## Exercise
Which lines in the data below contain the word "target"? Return each of them.

## Records supplied
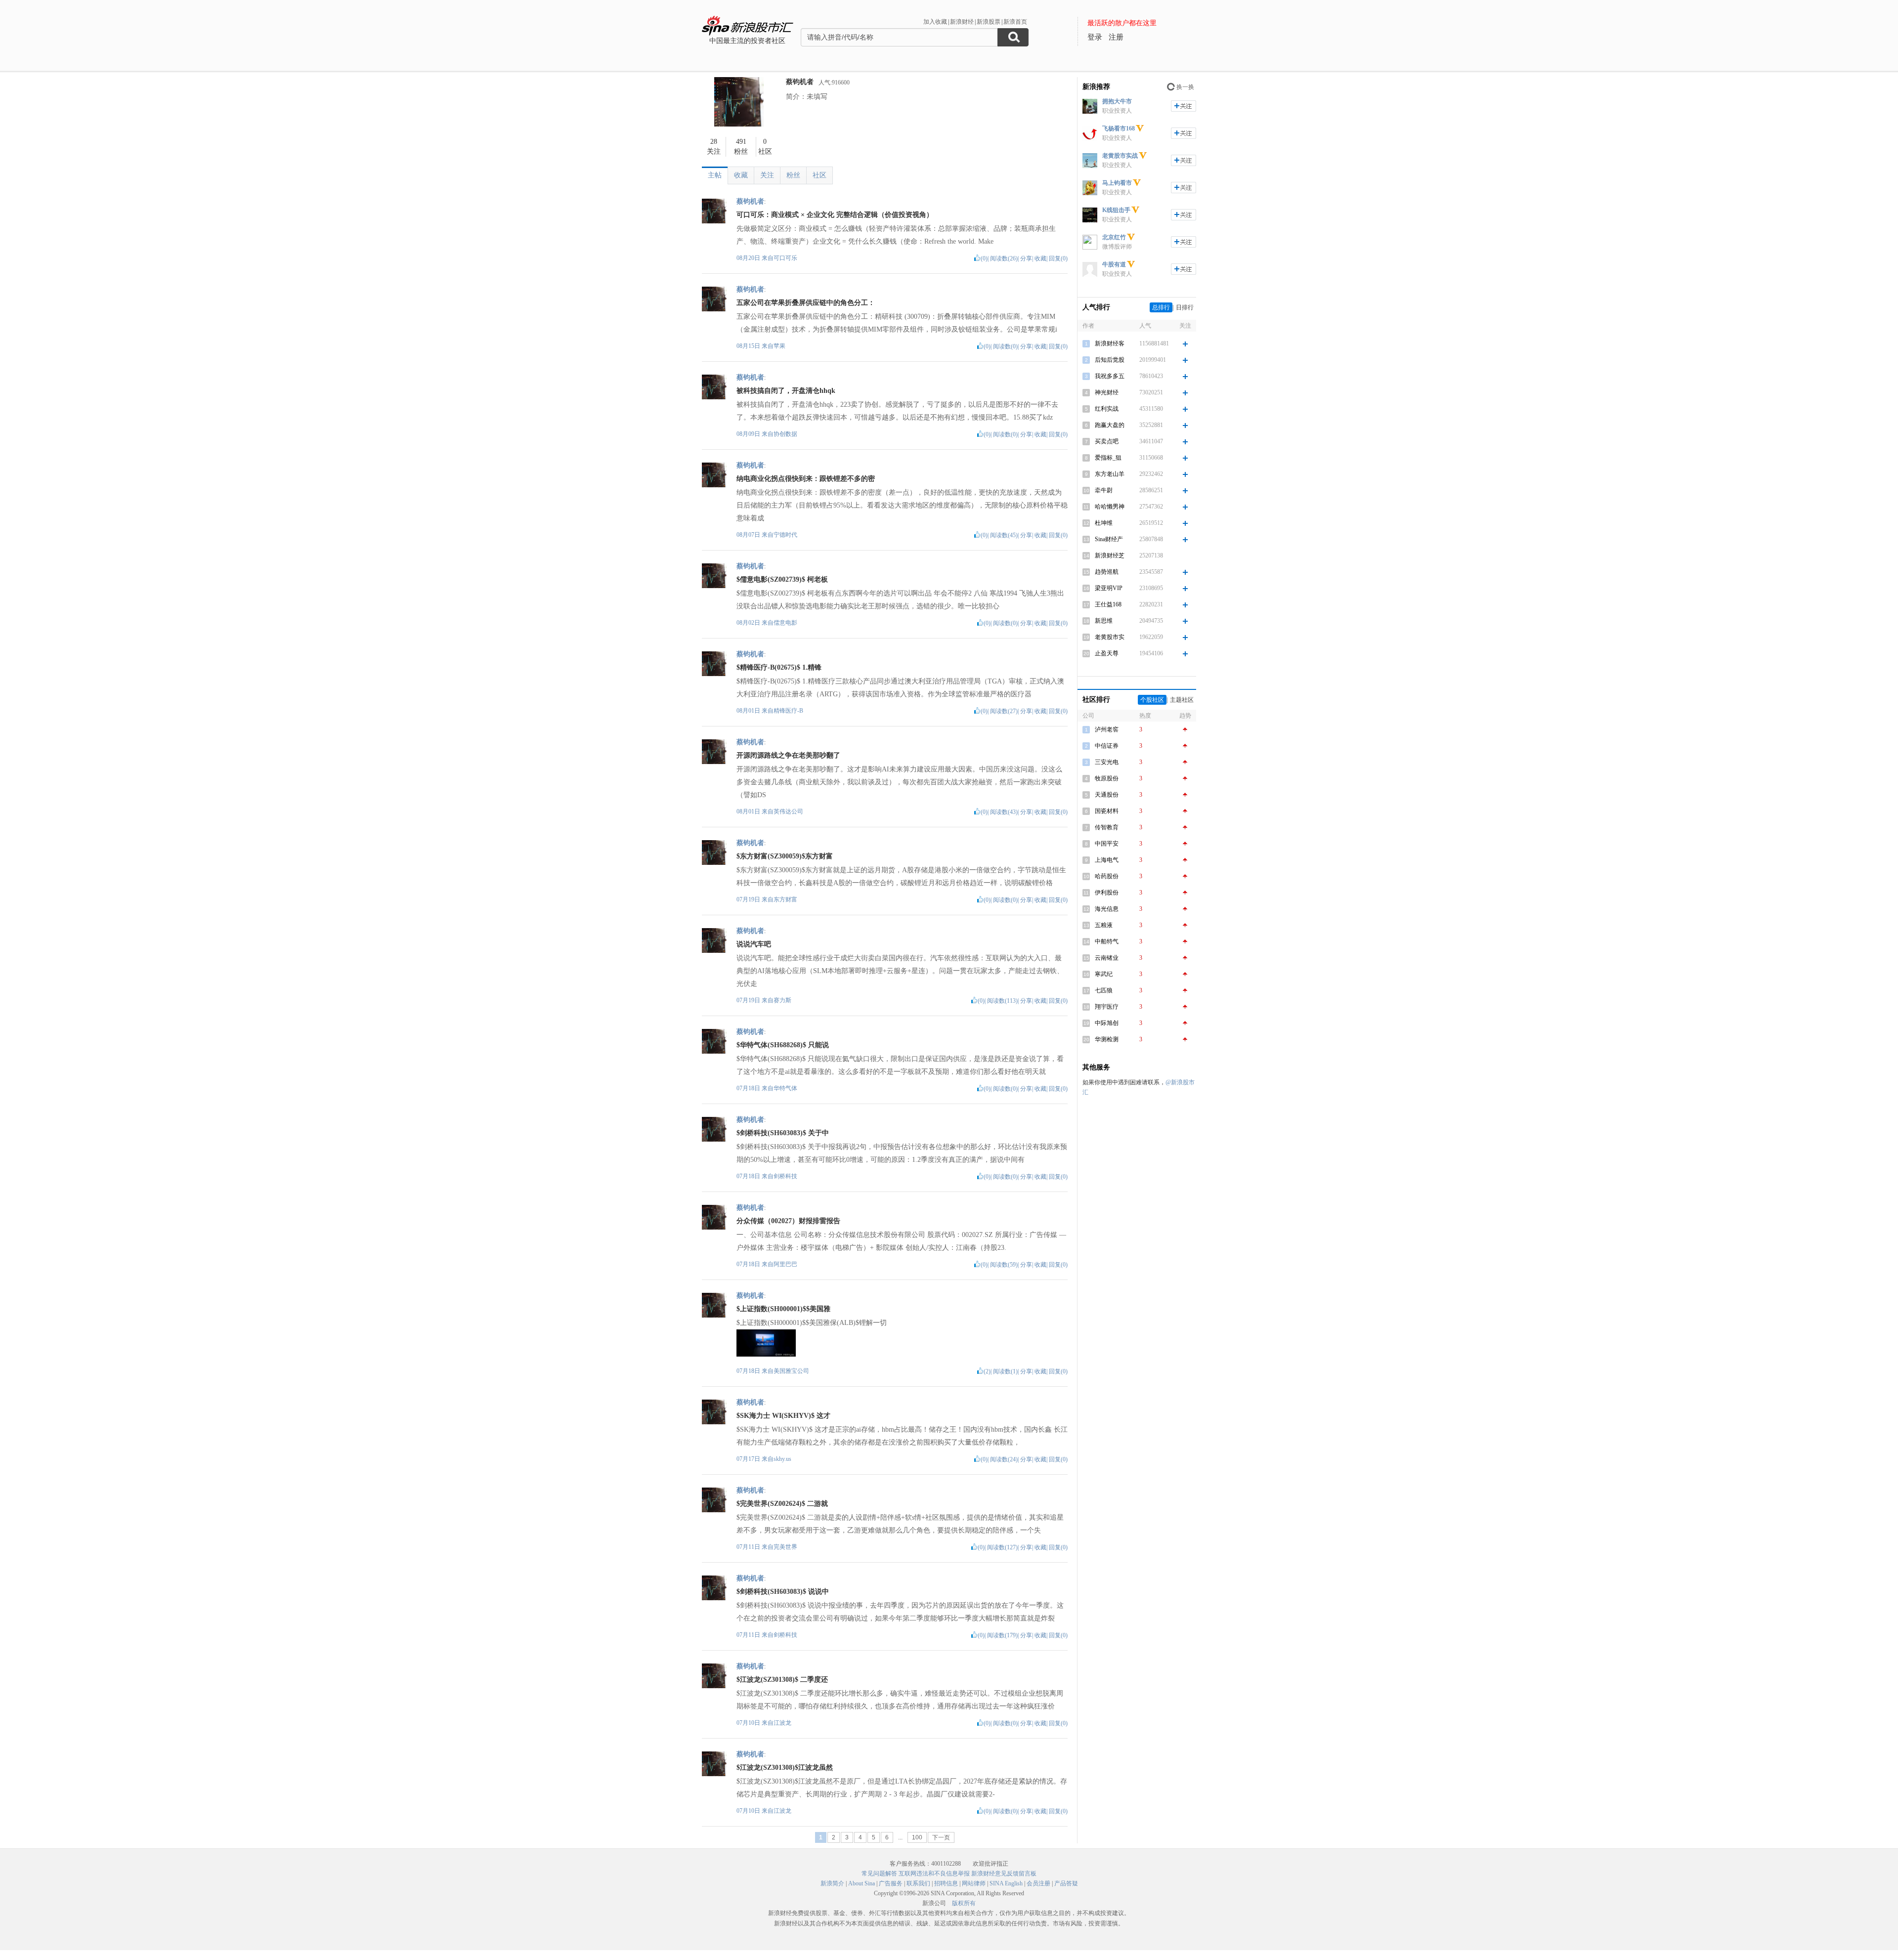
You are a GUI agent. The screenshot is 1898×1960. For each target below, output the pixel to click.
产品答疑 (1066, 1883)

--

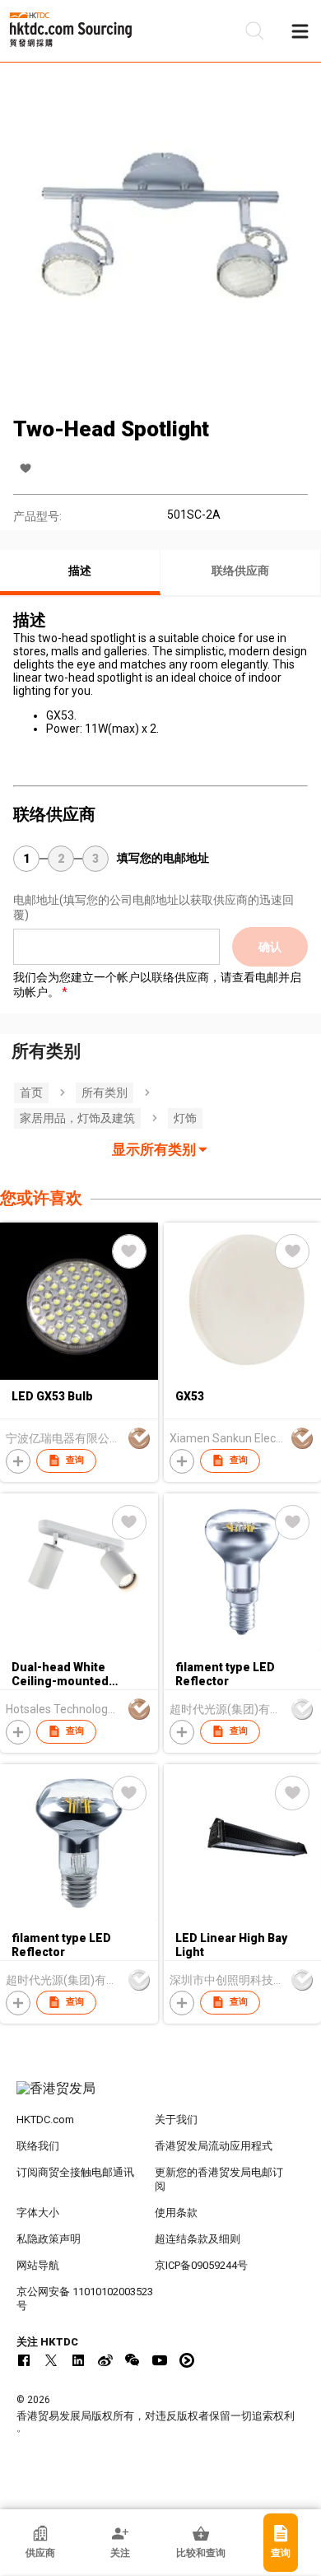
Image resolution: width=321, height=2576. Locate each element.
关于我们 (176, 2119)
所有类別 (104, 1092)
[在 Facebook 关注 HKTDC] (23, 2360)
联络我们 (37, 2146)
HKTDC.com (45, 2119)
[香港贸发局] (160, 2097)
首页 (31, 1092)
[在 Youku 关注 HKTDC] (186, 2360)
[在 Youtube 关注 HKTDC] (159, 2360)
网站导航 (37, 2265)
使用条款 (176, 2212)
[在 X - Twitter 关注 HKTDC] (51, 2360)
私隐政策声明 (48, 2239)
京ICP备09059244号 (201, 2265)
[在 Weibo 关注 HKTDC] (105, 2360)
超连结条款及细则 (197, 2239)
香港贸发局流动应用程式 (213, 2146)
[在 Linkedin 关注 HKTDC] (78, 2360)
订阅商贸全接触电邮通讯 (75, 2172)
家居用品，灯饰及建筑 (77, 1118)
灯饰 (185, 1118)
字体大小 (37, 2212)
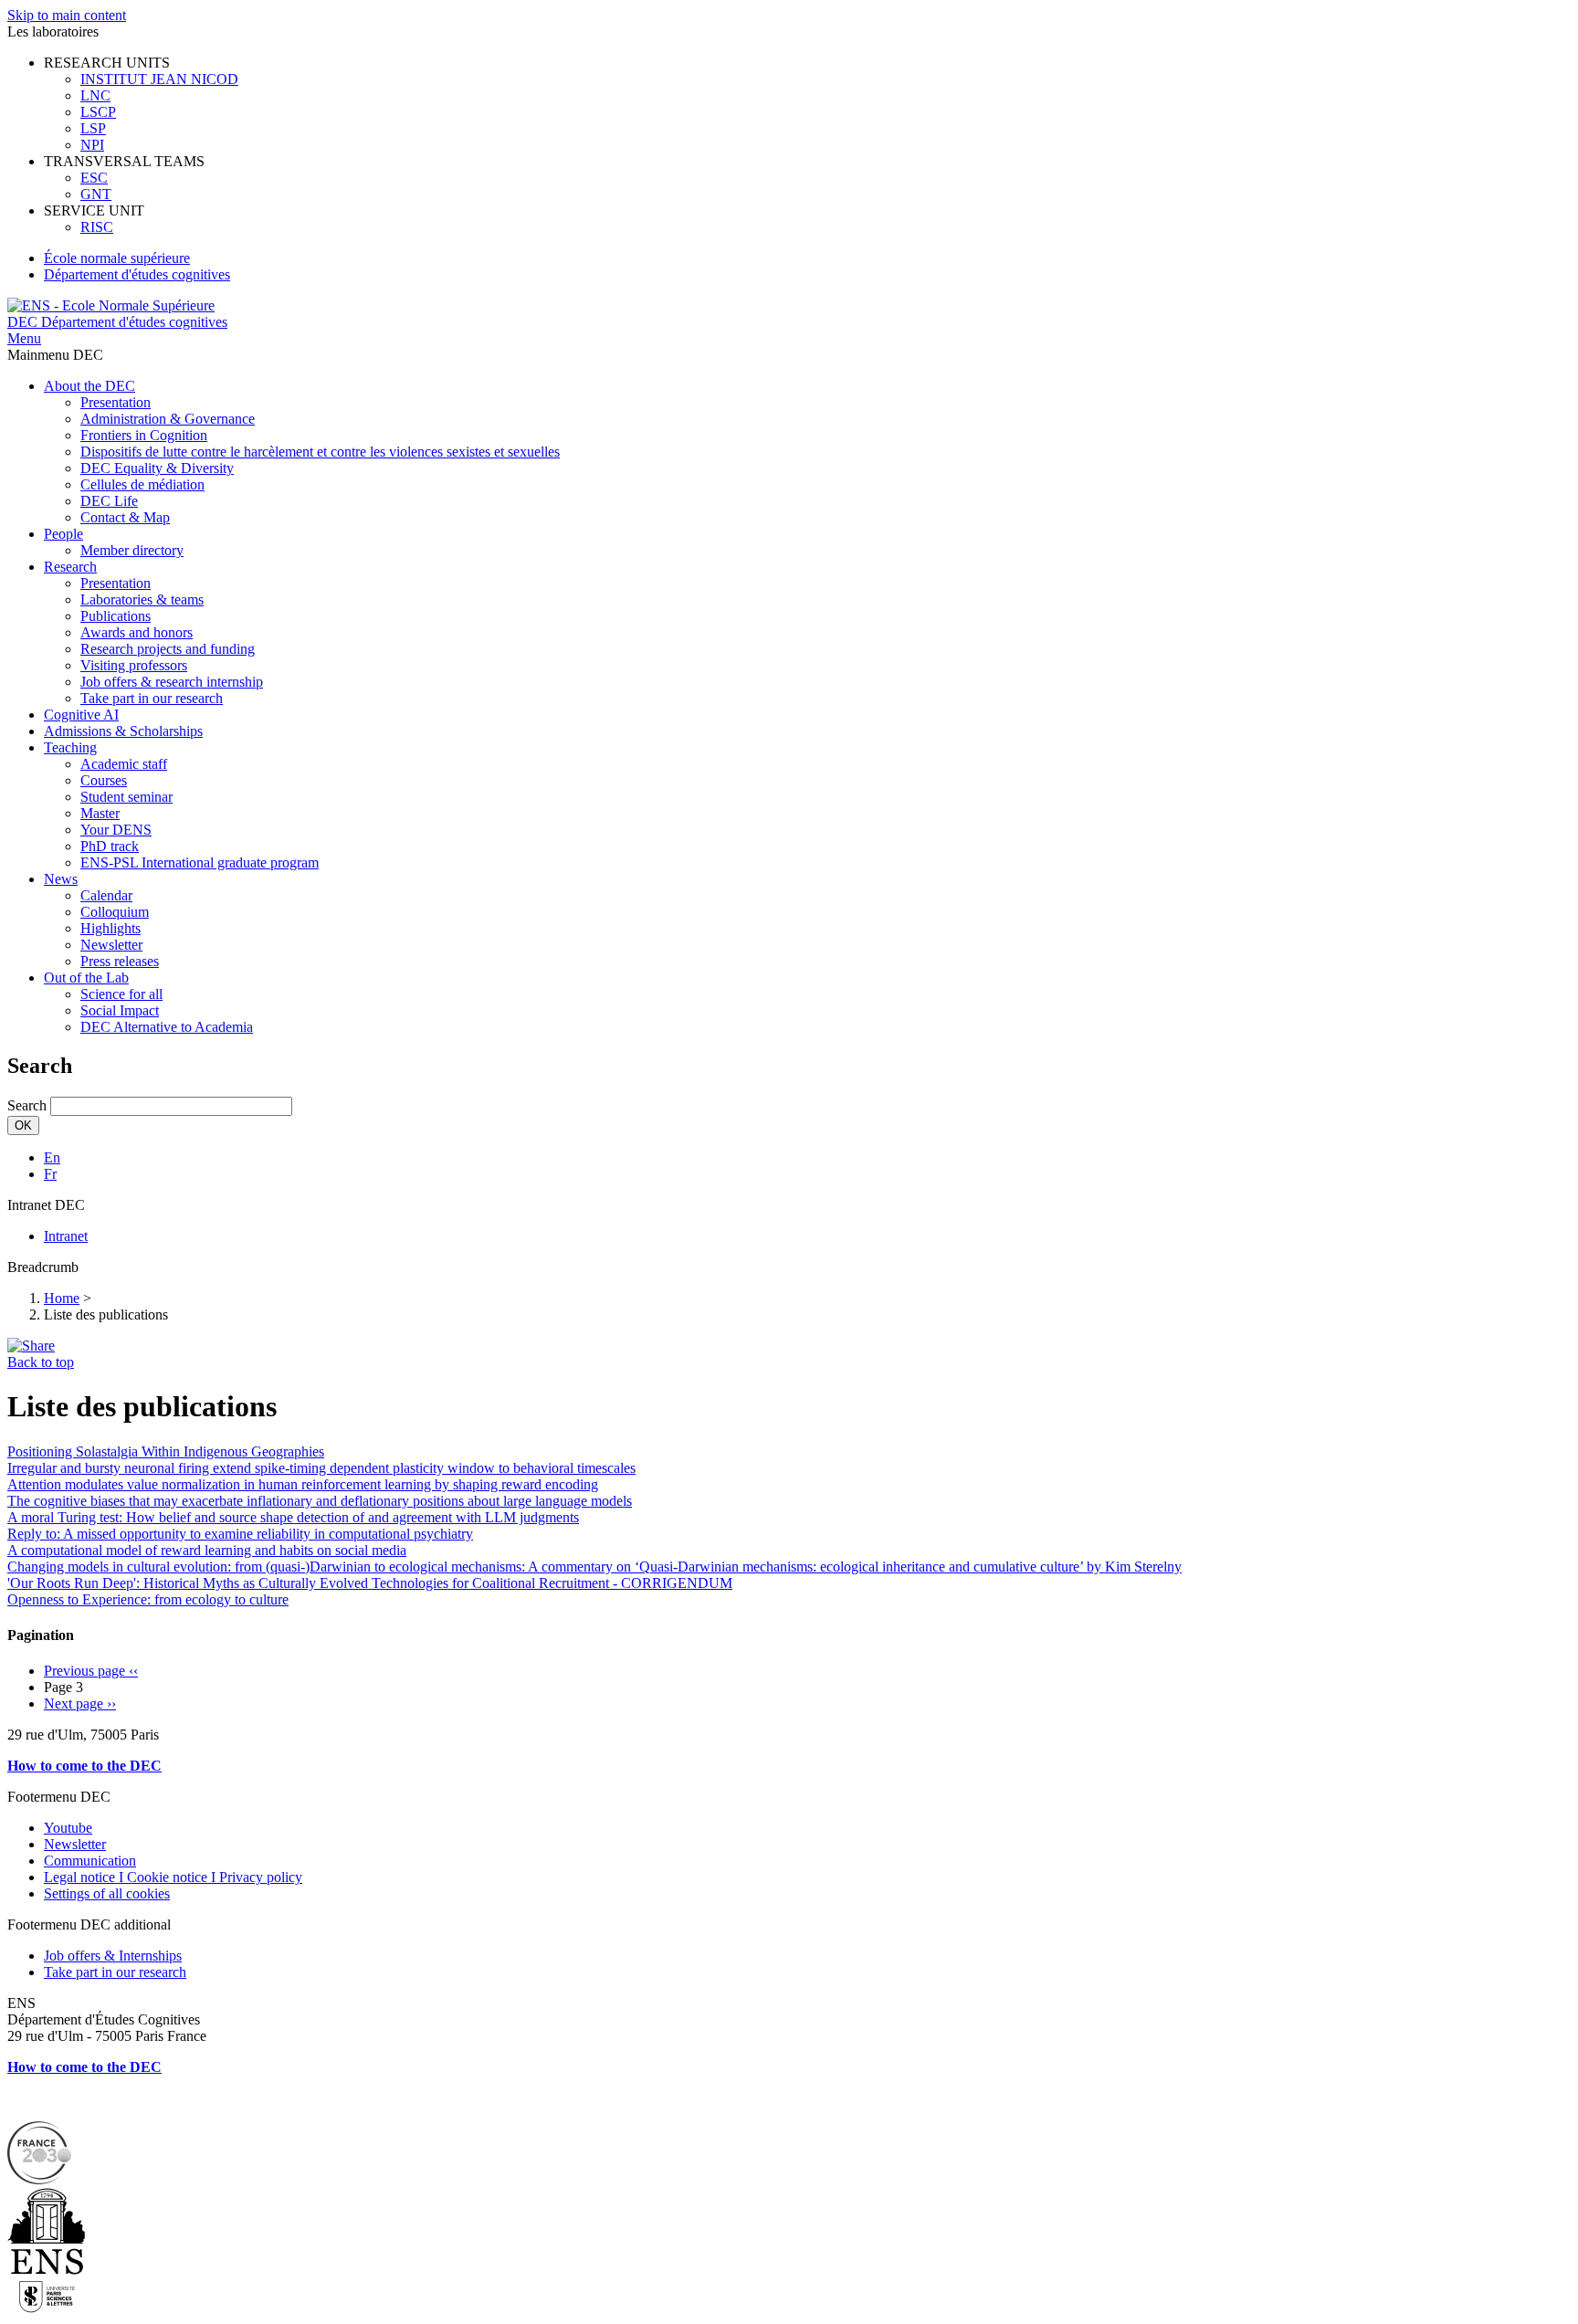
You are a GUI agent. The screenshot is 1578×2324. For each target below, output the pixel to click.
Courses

---

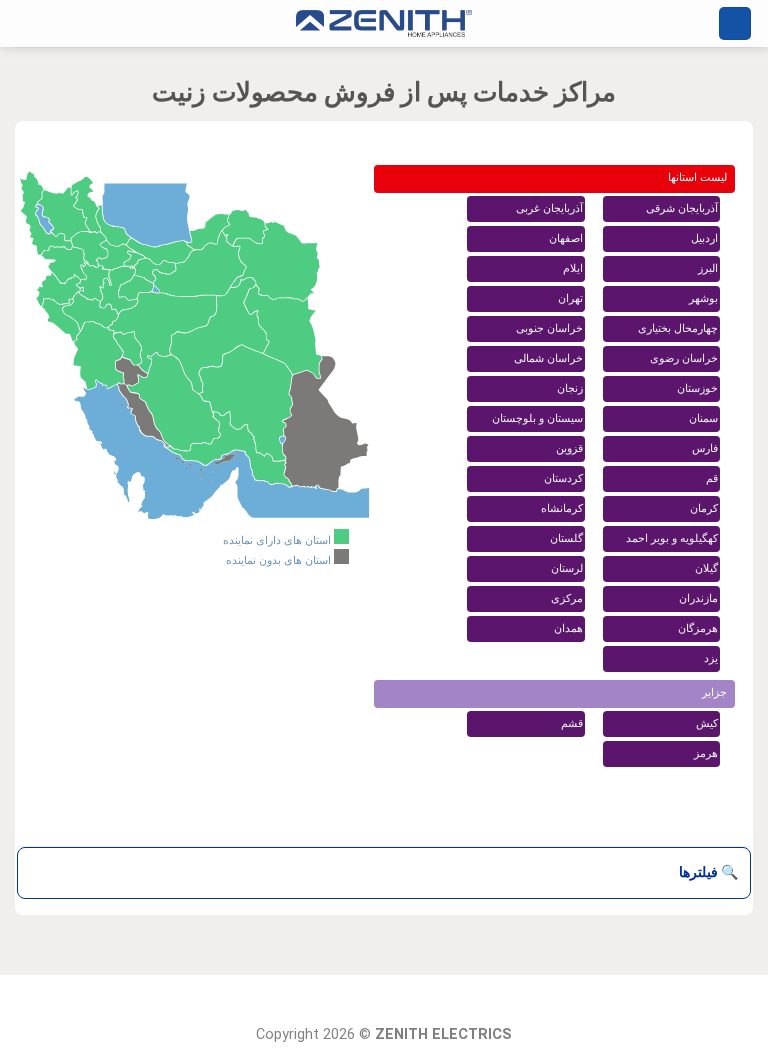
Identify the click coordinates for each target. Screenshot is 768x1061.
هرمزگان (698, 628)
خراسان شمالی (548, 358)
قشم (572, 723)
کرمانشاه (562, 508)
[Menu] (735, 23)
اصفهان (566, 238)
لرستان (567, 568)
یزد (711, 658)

## Result of this exercise
You are a GUI agent. The screenshot is 1898×1960. For each target below, output the pixel to click.
You are a GUI agent. The screenshot is 1578×2324. For each target below, output the pixel to click.
Identify the click coordinates for each target. Screenshot is 768x1061.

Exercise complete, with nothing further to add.